The more closely I looked, the more I started scratching my head. If ever anyone wanted a clear demonstration of the limitations of current metadata principles, here is an example. While the principles on which the repository was founded seem to have been sound, the resulting collection doesn’t seem (at least to me) to be very searchable. Apollo may have been the god of prophecy, but anyone trying to discover items in this collection may well be in need of some prophetic vision, because the normal search and discovery tools seem to be less than adequate.

Let’s take content types – over 20 of these listed. No matter that one of those content types is “other”, or that “book”, “book chapter”, and “book or book chapter” comprise three different content types, which means you have to look in all three to find book content. There are also content types “article” and “journal article” – aren’t these the same thing? It doesn’t look as though there is much rigour when adding new content types to the repository.

Well, if it’s difficult to locate content by type, surely there must be some useful keywords? There are no fewer than 65,335 keywords, on the day I looked at the repository – there may well be more by now. This vast number of keywords, around one third of the total number of objects in the collection, is surprising – after all, keywords are supposed to be a concise set of terms that saves you the need to look through all the items individually.

Why so many keywords?   The majority of the keywords have only one occurrence, and seem to have been author-generated, which means that whatever the author added as a keyword has been used. So keywords include “F. Clooney” (rather than just the surname “Clooney”); the keyword “fabrication” is indexed separately to “Fabrication”. In other words, this indexed has not been normalized in any way. Moreover, the alphabetization used to show the keywords is almost unusable. All terms in italic are placed before terms in roman, so “Xenopus” appears in the index of keywords before “Aachen”.

Still, nobody uses indexes these days.

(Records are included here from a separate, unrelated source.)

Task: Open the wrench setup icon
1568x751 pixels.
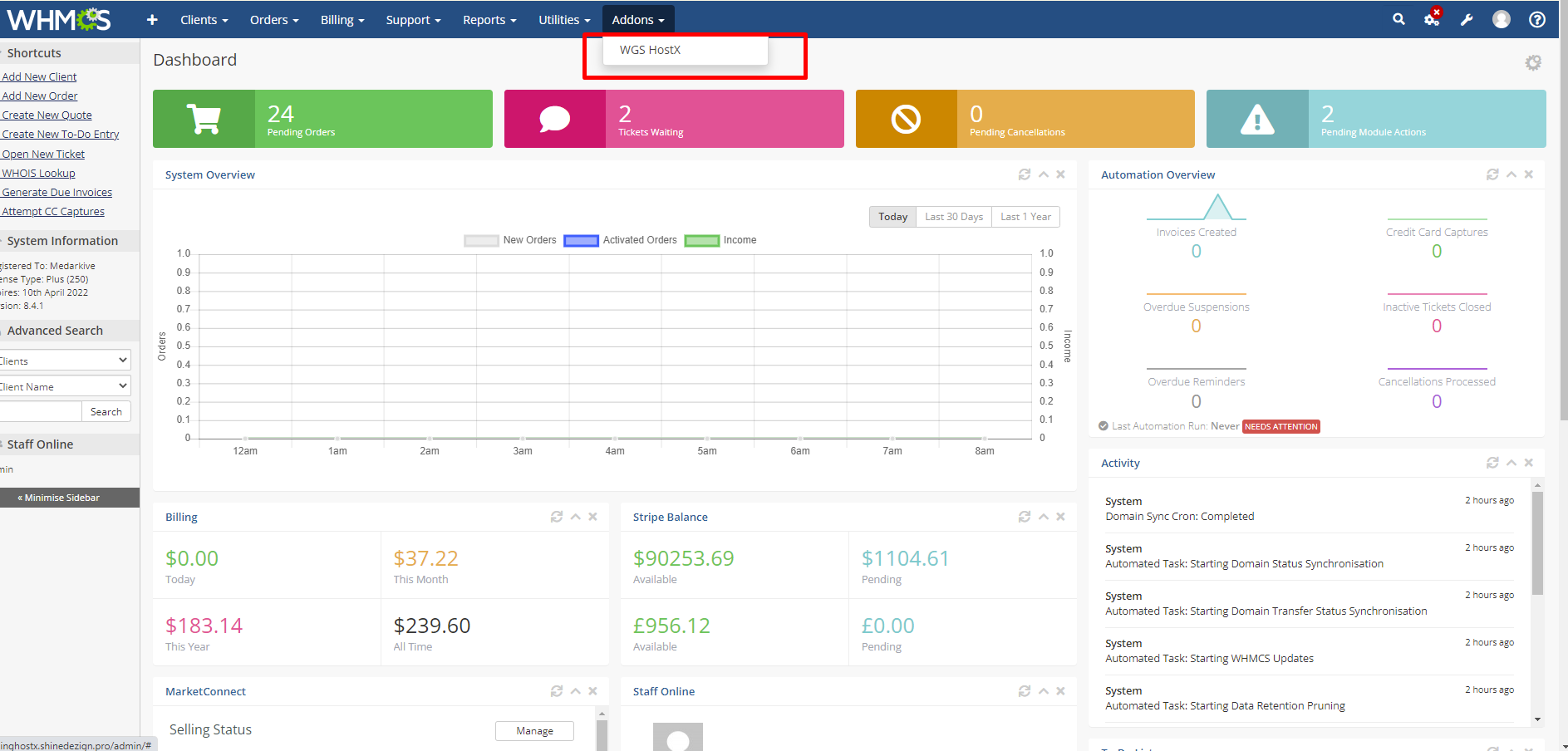Action: (x=1467, y=19)
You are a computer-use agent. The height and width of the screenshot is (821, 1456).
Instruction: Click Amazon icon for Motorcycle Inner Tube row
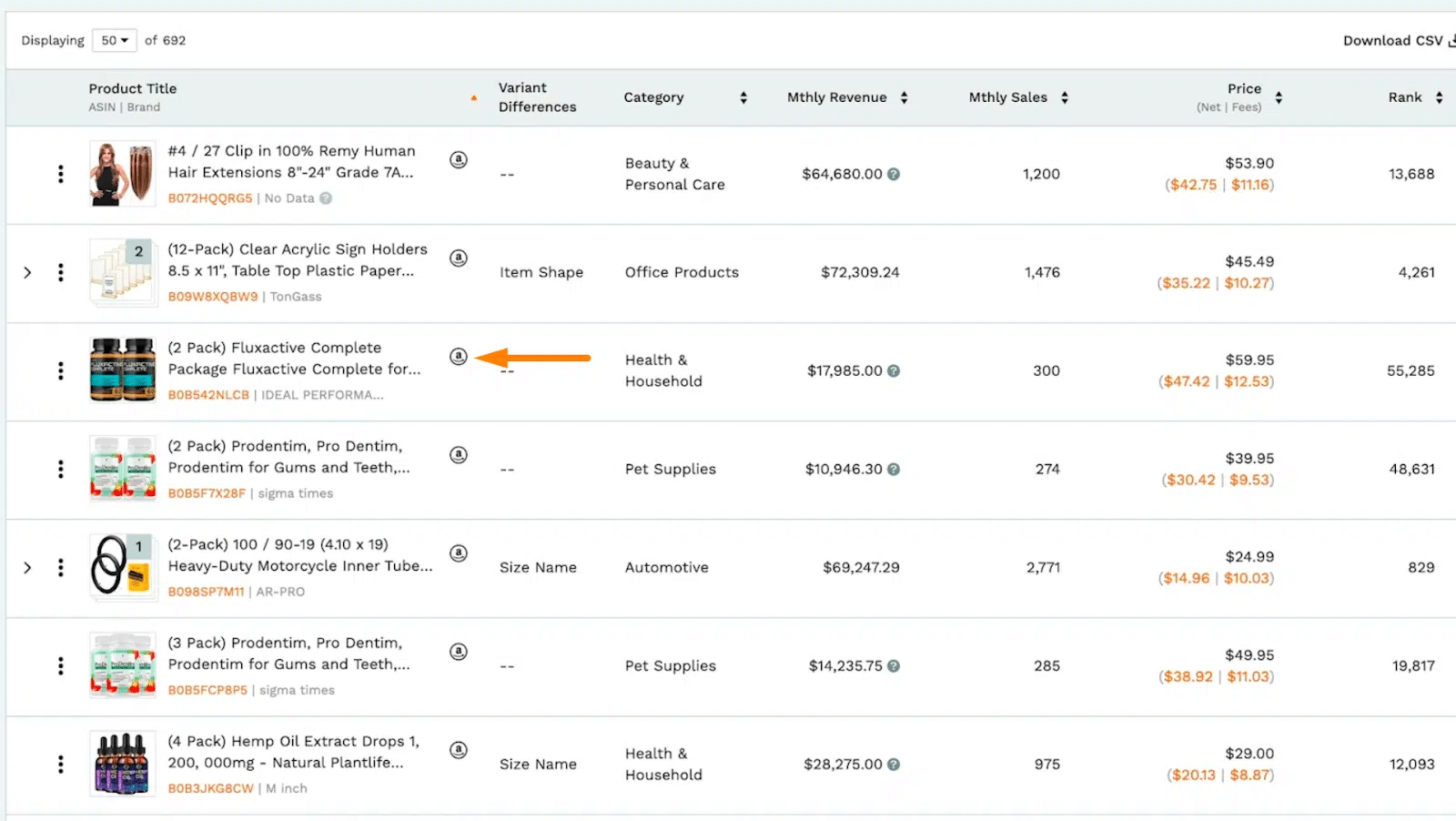(459, 553)
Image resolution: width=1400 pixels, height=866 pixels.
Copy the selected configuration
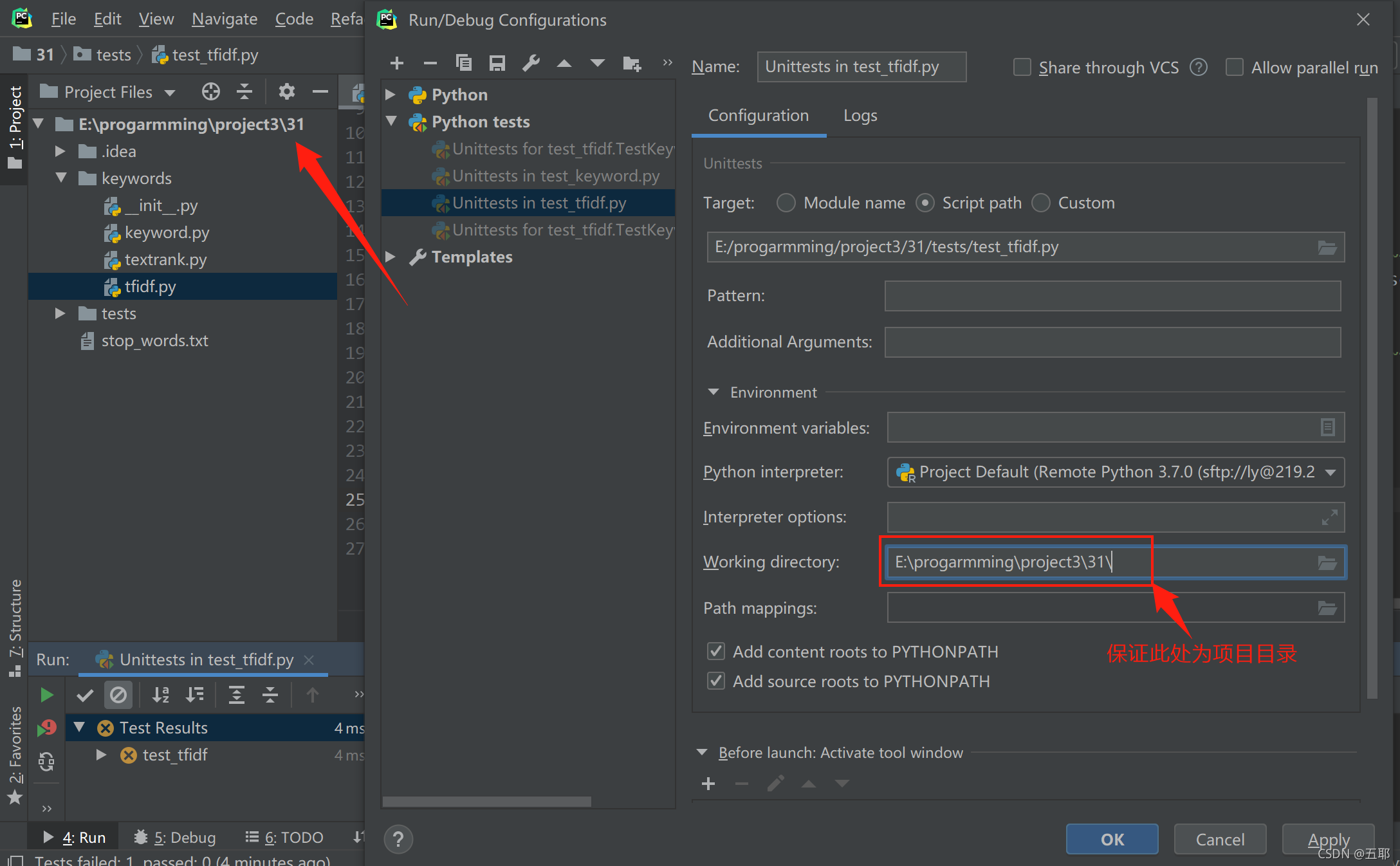point(463,63)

What about simply linking one content object to another? That would give a good link.

Sadly, it seems this is not the case. Germaine Greer’s doctoral thesis, to take an example, is entitled The ethic of love and marriage in Shakespeare’s early comedies, and has links to five other documents. One of them is “Political theologies in late colonial Buganda”, and another is the Apollo Annual Report 2008-2009. I can’t see any reason why these two documents should be related to a thesis on early Shakespearean comedy.

Is there anything that can be recommended? Well, good marks for the repository indicating when there are insufficient records in that subject, in cases where the number of related records is so few that the system cannot make a good-quality recommendation. But if the system is able to decide this, why does it link seemingly unrelated content as shown above?

Since the problem is that the repository managers cannot control the quality or do much about the consistency of the metadata provided by new content coming into the repository, my recommendation would be to consider using an AI-based tool to reduce many of the above problems. It would at least index all the content consistently, and so remove the need for authors to tag their own content – the resulting hotchpotch is all too visible here. Each author adds tags to their best ability, but Apollo is a great example of well-meant individual actions resulting in collective confusion.

Or perhaps, to be cynical, the real reason for the poor discovery is that the repository doesn’t really exist to find anything – it it there to fulfil the requirement that academic content generated by members of the university should be available (which doesn’t mean findable).